Temat: Regulacja sprzęgła
Mam w MZ taki mały (wielki) problem ze sprzęgłem. Jakiś dłuższy czas temu zaczęło dziwnie chodzić, a mianowicie jest problem z regulacją. Sprzęgło dobrze działa tj. nie ślizga się, ani nie ciągnie w dwóch "pozycjach"
1. Bardziej wkręcona śruba przy klamce-chodzi leciutko, można nawet powiedzieć, że za luźno i łapie od razu po puszczeniu klamki
2. Trochę bardziej wykręcona śruba-chodzi ciężko, baaaardzo ciężko i łapie pod sam koniec
O oby przypadkach operowanie sprzęgłem wygląda tak, że albo jest albo nie ma. Brak płynności
No i jeszcze jedno. Regulacja ta odbywa przy prawie na maksa wykręconej śrubie, jak jest już tak w połowie wkręcona, to sprzęgło nie działa. Jakbym chciał regulację mieć na śrubie wkręconej do połowy, żeby mieć większe pole manewru to linka powinna być minimalnie dłuższa czy krótsza?

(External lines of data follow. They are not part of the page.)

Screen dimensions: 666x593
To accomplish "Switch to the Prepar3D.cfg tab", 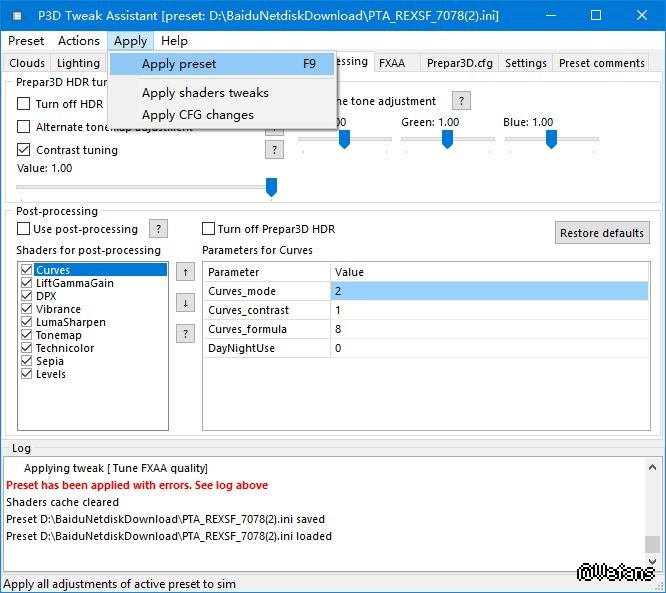I will [457, 63].
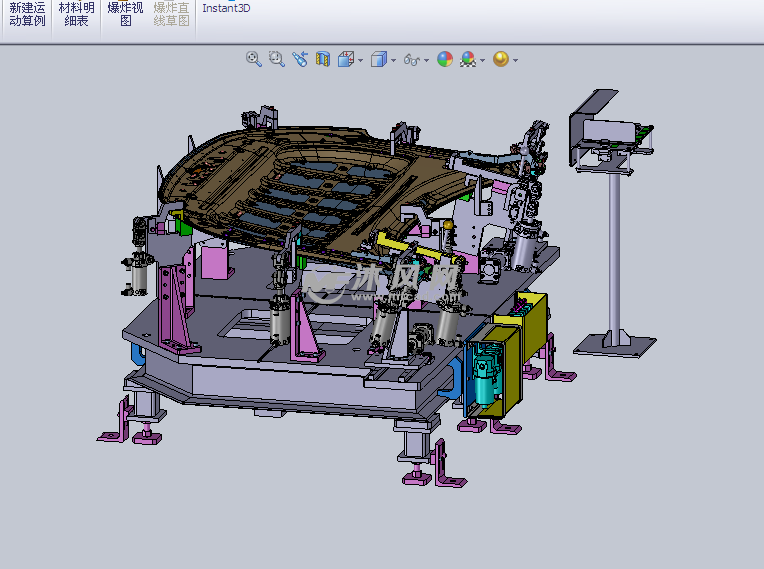Screen dimensions: 764x569
Task: Open the Section View tool
Action: click(x=323, y=60)
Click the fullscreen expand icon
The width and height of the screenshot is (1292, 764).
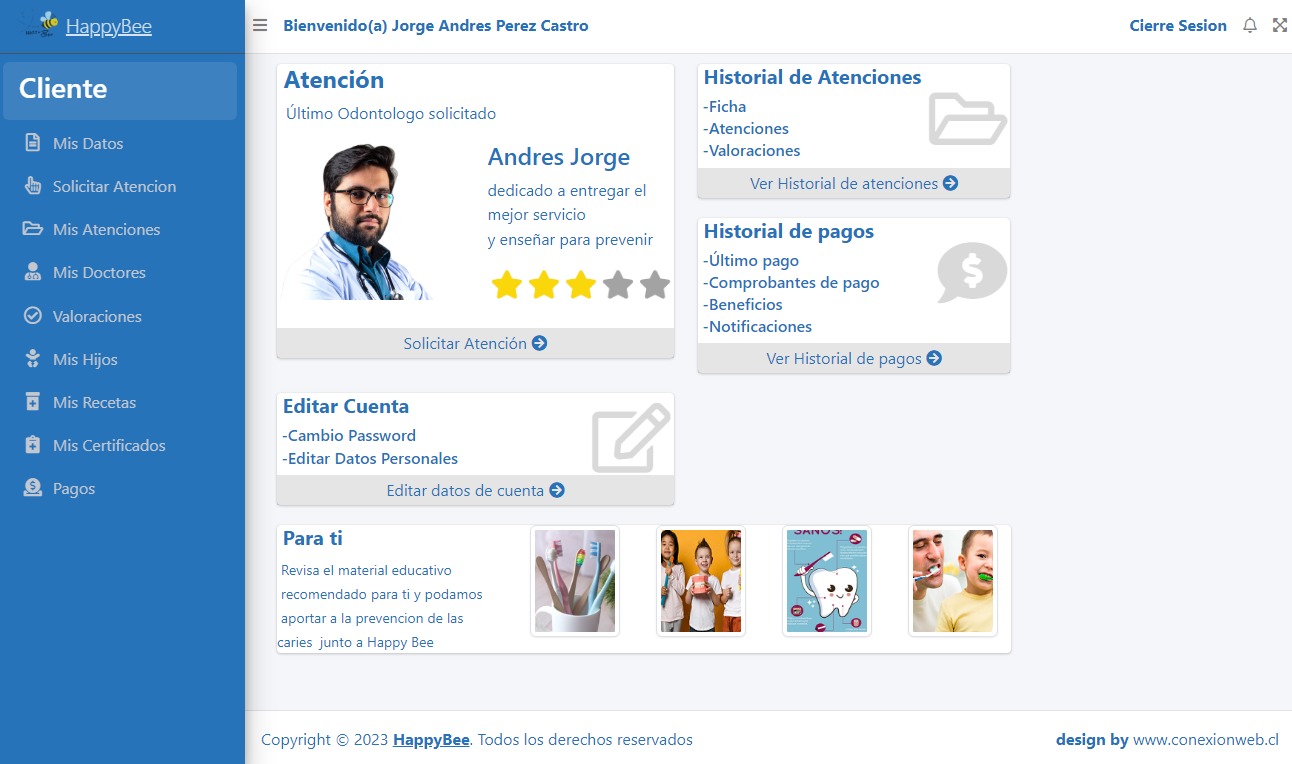[x=1280, y=26]
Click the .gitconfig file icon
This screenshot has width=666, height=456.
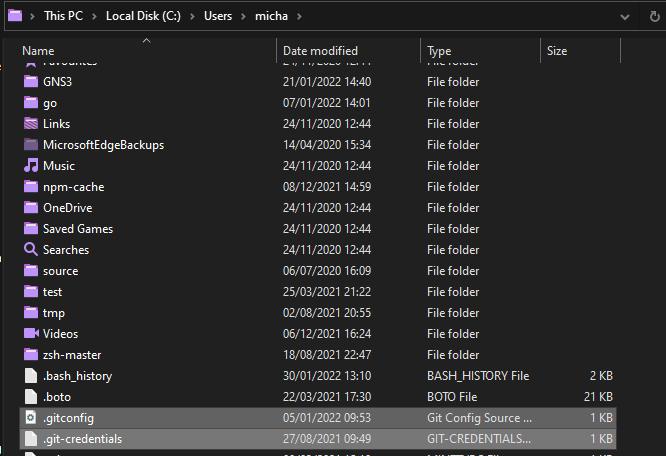(31, 418)
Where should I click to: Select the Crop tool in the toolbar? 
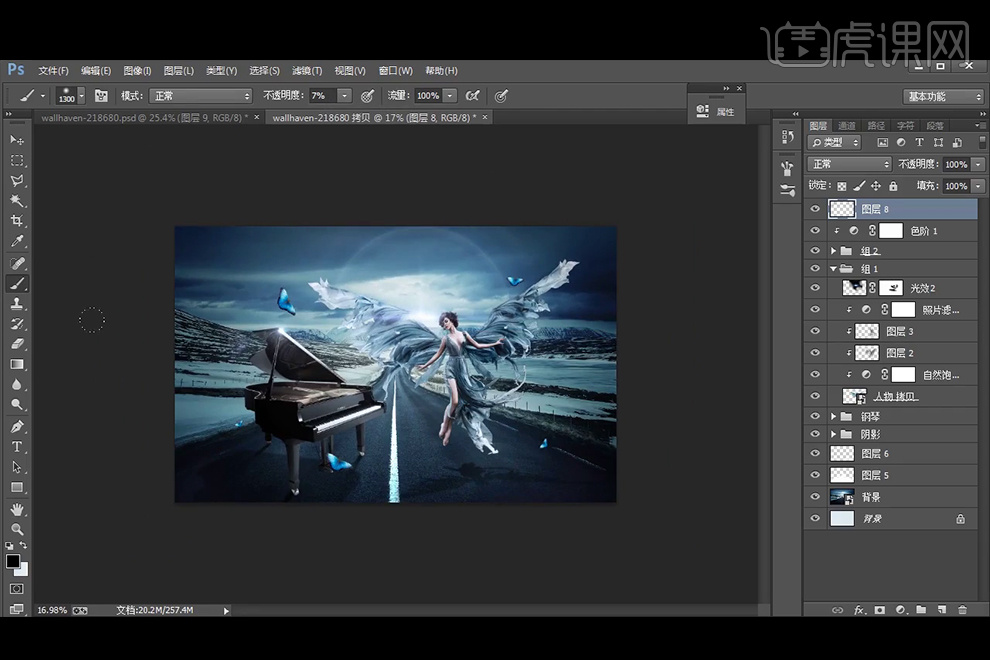point(17,221)
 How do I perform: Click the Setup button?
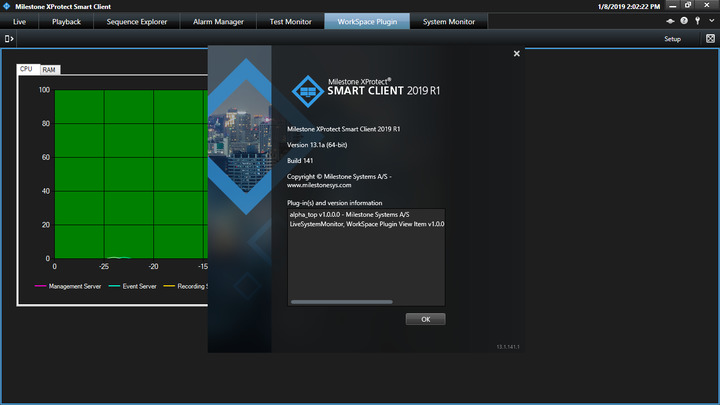click(x=672, y=39)
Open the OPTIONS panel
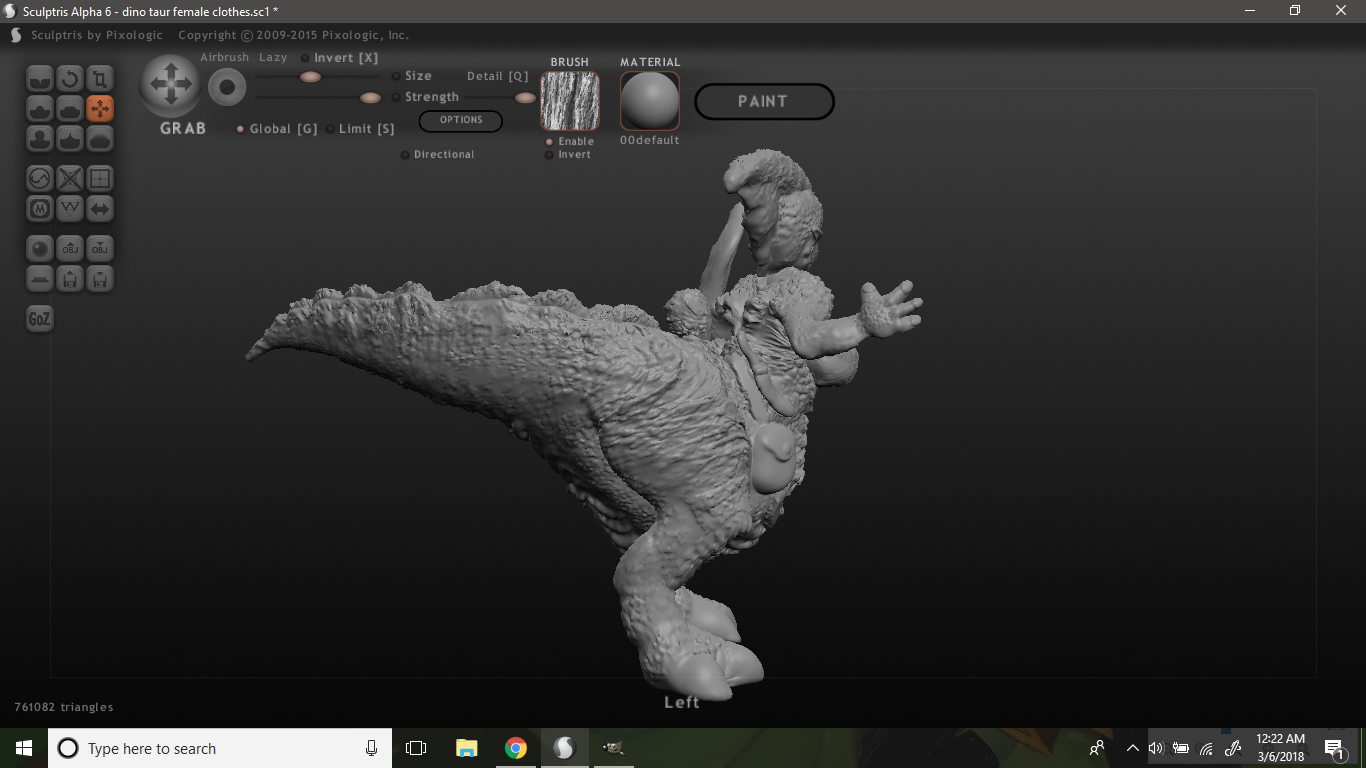The width and height of the screenshot is (1366, 768). pos(460,120)
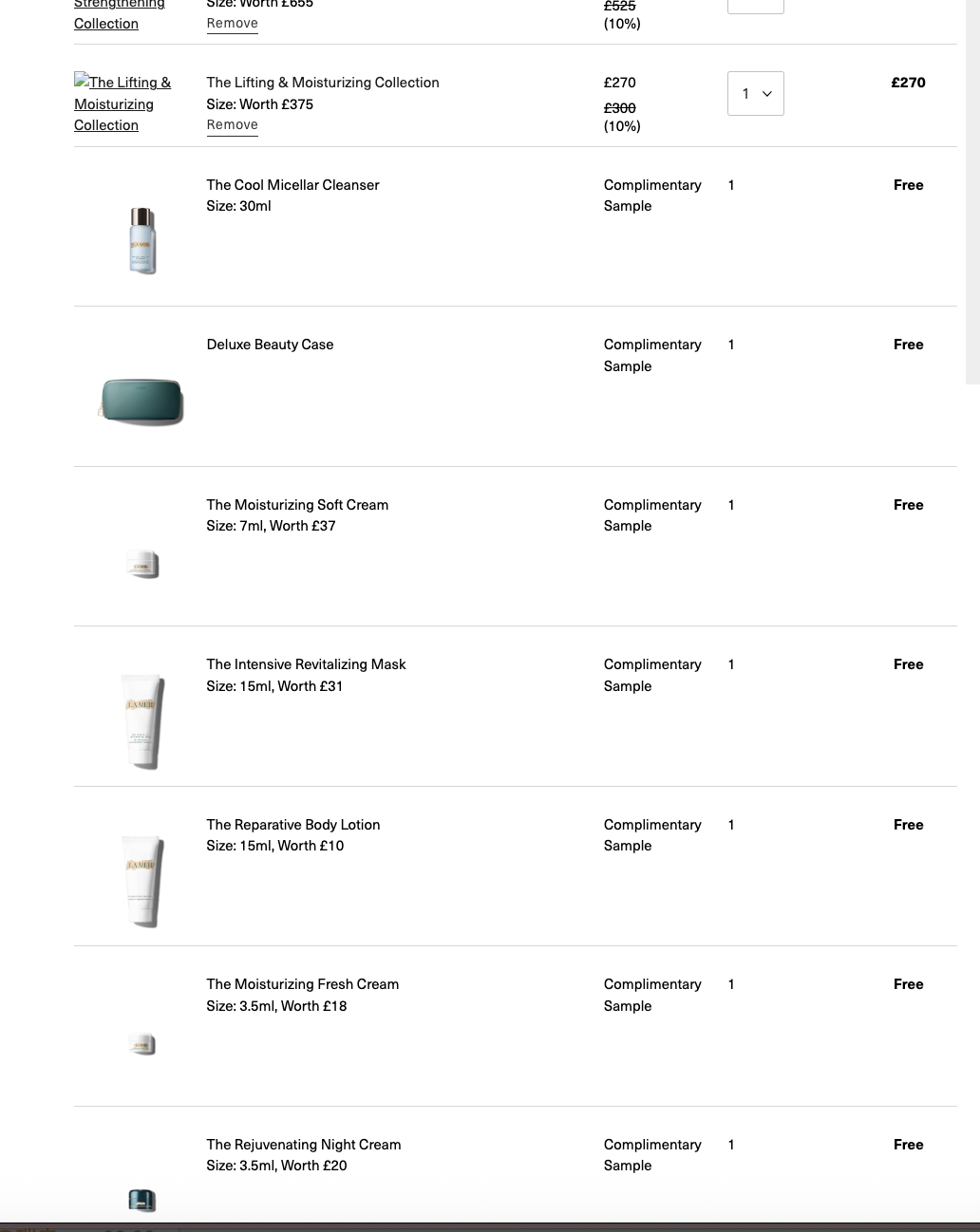Click The Cool Micellar Cleanser product name
980x1232 pixels.
(x=292, y=185)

Zdaję sobie sprawę, że to głupie pytanie, ale już nie wiem... Jak dla mnie to powinna być minimalnie krótsza, ale już niczego nie jestem pewien ;]
PS. Może w z tymi regulacjami jest wszystko ok i przydałoby się zajrzeć do kosza sprzęgłowego, czy tarczę sprzęgłowe mieszczą się w granicach z manuala?
"Żadne zakazy nie zniszczą Naszej pasji"
"WRC is for boys, group B was for men"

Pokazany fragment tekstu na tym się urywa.